The best way to do this is take a large corpus of GPS traces and use map matching to associate them to the graph. We'll want to do some filtering of the traces by time and by locations but also by looking at timestamps and speeds and noisiness so that we don't falsely color our metrics. An important one is doing mode detection (meaning we want to filter bike and walking traces and favor motor vehicle traces) which I think we can do by filtering traces that are continuously traveling at low speeds. We'll need to tweak this a bit for sure to find whats best. Once we have the set of GPS traces that we want to actually use, we can match them to the graph using the trace_attributes endpoint to get metadata information about each edge in the match including the attributes that we will break down our statistics by in the json format above but also, most importantly, the timing (and therefore the speed) on each edge.

So then the question becomes what corpus should we use. I first looked at https://www.openstreetmap.org/traces which is quite large, but the APIs to access those traces are also quite lacking. There were bulk dumps of global traces from about 9 years ago, which would suite our needs but frankly they are too old.

In thinking a bit more I released that another great source would be Mapillary. They have an open API (https://www.mapillary.com/developer/api-documentation/#sequences) that allows you to fetch traces and images for the purposes of improving OSM. The great news is that their API allows date ranges as well as geographic ranges so we can do small tests in different places and then scale up when we are ready to run the whole thing or slowly roll through it to keep the load low etc. In the end its a one time process every so often. Maybe we can even get their support?

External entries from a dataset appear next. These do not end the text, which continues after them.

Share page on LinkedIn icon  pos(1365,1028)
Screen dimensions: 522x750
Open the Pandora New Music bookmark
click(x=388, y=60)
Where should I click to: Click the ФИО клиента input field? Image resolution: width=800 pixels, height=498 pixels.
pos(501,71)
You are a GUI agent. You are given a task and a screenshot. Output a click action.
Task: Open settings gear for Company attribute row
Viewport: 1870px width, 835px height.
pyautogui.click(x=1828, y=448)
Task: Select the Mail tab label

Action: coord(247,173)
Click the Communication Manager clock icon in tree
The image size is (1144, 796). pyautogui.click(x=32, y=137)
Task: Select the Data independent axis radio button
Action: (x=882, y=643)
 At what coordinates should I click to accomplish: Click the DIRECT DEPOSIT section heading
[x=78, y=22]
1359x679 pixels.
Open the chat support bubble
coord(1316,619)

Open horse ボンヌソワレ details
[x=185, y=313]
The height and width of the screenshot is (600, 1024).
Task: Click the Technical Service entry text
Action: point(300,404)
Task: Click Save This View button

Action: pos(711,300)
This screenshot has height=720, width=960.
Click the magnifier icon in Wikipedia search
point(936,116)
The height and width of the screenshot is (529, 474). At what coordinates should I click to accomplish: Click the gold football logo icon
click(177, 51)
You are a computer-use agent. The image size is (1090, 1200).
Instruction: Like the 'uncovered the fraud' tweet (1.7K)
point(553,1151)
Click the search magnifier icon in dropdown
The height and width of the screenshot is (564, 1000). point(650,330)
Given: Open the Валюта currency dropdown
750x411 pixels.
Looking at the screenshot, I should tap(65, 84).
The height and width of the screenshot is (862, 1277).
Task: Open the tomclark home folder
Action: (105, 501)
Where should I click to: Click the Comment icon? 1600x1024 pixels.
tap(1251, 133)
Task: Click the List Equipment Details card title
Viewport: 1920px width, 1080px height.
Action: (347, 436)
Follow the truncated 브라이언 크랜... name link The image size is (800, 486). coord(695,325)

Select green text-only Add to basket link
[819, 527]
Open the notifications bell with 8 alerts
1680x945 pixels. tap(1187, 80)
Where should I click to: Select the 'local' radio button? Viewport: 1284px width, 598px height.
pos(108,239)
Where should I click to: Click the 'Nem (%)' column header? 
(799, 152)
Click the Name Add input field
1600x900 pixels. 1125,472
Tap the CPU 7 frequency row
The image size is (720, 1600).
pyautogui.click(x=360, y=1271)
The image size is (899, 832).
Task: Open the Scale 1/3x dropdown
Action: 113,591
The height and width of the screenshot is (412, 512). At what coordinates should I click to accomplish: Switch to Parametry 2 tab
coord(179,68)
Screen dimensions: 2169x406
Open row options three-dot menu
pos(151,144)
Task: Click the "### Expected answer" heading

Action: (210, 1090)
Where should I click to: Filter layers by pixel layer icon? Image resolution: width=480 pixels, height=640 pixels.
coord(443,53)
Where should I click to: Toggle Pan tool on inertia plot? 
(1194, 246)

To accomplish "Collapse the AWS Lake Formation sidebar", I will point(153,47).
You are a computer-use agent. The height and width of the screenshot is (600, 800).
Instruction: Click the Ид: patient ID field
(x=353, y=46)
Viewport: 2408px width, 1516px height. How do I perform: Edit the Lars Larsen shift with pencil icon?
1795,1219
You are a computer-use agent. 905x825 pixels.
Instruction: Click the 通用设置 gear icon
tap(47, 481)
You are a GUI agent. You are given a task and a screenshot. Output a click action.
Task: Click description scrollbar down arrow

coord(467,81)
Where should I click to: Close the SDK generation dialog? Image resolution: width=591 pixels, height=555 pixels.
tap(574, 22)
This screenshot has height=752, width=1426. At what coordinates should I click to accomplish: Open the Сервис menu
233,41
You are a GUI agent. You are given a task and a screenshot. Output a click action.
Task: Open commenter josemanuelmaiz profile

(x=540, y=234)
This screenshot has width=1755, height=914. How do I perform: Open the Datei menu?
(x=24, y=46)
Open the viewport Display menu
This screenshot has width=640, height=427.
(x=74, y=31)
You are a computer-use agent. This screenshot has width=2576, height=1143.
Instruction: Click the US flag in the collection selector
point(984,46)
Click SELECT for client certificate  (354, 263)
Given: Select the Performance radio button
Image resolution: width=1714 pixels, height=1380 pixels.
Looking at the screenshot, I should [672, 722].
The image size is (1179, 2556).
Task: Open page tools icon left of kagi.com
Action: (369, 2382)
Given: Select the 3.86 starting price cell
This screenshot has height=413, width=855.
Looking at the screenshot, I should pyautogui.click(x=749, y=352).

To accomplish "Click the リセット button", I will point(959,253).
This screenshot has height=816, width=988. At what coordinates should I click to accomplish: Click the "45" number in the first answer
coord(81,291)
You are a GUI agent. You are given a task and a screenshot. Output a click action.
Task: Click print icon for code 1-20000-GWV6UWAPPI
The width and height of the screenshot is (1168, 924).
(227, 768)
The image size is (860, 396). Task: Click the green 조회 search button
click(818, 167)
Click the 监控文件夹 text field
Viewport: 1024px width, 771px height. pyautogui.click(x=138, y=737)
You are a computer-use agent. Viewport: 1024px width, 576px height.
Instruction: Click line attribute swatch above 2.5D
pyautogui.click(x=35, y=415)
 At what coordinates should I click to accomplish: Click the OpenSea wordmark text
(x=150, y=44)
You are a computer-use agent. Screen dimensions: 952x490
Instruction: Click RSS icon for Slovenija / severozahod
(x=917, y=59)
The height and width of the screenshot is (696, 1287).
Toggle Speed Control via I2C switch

The process should be basically a python script that interacts with the Mapillary API as well as our map matching API to map speeds to types of edges in different locales. At the very end of the process, after we've gathered our observations we can take the mean/median of those and create a json config file to be used as described above. Once we've completed a run for the planet the resulting json file can be committed back to this repository and also we can make an osm wiki page with these values (akin to other locale specific tagging suggestions and rules).

@ptpt @gyllen what do you guys think about this idea?

Conclusion

This process should result in an artifact which we can publish to the OSM wiki and this repository which should allow other projects etc to improve OSM-based motor vehicle routing. I do not expect it to compete with actual traffic products from entrenched vendors since the amount of data coverage they have and the models they use apply at the individual edge level and are thus way more accurate. Here we are just trying to bring up the baseline a little bit so that ETAs and selected routes aren't off by 50%.